I would at least do some reading on what should be happening when you are doing clomid cycles. I just completed my second Clomid cycle last week (well I guess I "completed" it, I'm pregnant! :-D Then after you are more knowledgeable on the standard protocols, I would discuss with your doctor why he isn't following them. You can always ask for more monitoring than they normally do. My OB usually only does a day 3 ultrasound, and does not do further ultrasounds to check your follicles as you approach ovulation. But he was willing to fit me in to do an ultrasound because I was concerned about whether I was really ovulating or not, even with a positive progesterone test.
I was getting only one line on the OPK tests right around the time that I was supposed to ovulate, so I asked my OB/GYN to do an ultrasound to see what my follicles looked like close to ovulation to get a bit more information on whether or not I was ovulating. When he did, he commented on how many folicular cysts (eggs) I had and the sizes of many of them. He also stated that due to this, I would not be able to take Clomid the next month, but would have to wait for a month before trying it again. I also a fair amount of pain due to the fact that my ovaries were really in overdrive.
If you have the same reaction to Clomid that I did, it could be dangerous to take Clomid for 3 cycles with no monitoring. I would at a minimum recommend a progesterone test at 7 dpo (my OB/GYN did these), and an ultrasound on day 3 of your third cycle if not on the second as well. Otherwise you are putting yourself at risk for problems, and potentially for multiples.

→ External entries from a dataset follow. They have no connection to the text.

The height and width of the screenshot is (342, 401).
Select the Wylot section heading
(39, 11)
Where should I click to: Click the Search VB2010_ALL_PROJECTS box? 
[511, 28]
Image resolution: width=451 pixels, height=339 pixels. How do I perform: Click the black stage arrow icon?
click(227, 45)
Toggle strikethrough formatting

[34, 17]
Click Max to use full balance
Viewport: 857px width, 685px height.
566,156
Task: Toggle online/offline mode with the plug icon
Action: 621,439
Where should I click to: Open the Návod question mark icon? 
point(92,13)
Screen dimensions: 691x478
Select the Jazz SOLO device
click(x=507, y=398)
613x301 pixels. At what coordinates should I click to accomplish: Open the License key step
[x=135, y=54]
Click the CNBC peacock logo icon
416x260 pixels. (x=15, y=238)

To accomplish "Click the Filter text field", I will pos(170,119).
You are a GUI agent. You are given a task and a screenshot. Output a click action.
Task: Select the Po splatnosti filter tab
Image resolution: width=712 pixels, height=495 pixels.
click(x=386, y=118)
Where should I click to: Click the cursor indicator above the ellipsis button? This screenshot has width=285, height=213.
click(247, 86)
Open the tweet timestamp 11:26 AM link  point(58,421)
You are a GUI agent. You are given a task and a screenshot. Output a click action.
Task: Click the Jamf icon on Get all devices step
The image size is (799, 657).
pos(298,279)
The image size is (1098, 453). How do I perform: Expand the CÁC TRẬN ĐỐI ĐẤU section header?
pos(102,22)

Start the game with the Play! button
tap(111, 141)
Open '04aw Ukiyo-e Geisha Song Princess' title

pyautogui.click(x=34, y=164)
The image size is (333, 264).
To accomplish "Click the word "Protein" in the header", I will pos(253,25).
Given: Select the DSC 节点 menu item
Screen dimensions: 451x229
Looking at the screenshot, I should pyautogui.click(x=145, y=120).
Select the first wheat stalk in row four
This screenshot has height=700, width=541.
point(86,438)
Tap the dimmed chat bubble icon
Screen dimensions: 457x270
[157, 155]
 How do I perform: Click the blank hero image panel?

I'm a little concerned that I may be carrying multiples. I don't know that I am more likely to be, but it makes sense to me that if you have too many follicles developing you are more likely to ovulate more than one egg. I am seeing a RE on Monday and will be asking some questions about that as well as other things then. I also hope that they will be able to tell me at what point we will be able to tell for certain if this is a singleton pregnancy or multiples. I would be really concerned if I am pregnant with triplets or greater. I have friends with triplets and quads and the risks for both the mother and babies are so much greater.
Also, it is suggested by most doctors that you should only undergo a limited number of Clomid cycles per year or in your lifetime. So as wannabe pointed out, you are potentially "wasting" three of your tries if you don't get the proper monitoring to be sure that you are ovulating and everything is going well. Some women don't ovulate at all on 100 mg of clomid.
If you don't have any of the infertility books yet, I would be glad to give you some recommendations of several I found helpful. I checked out a rather large selection at my local library! :-)
Btw, I was also started on 100 mg of Clomid. I did not bother to ask why. I personally figured it wasn't that big of a deal. Maybe when I go back to my OB for my prenatal care I will ask about it out of curiousity. I did use the same OB/GYNs at the end of my pregnancy with my dd 4 1/2 years ago and since then though. So I feel pretty comfortable in their medical decisions in general. In fact, this particular practice is highly recommended by many people in the Los Angeles area because they do allow you to labor in a tub in the hospital. Several doulas and my Bradley teacher told us about how great these OBs are; you have the benefits of a hospital birth where if there are any problems you can deal with them immediately, but they are also very low-tech unless there is a REAL problem and they don't push interventions on their patients. :-) (Unlike the OB that I saw previously that said that I would have to be monitored continuously for most of my labor. ugh!)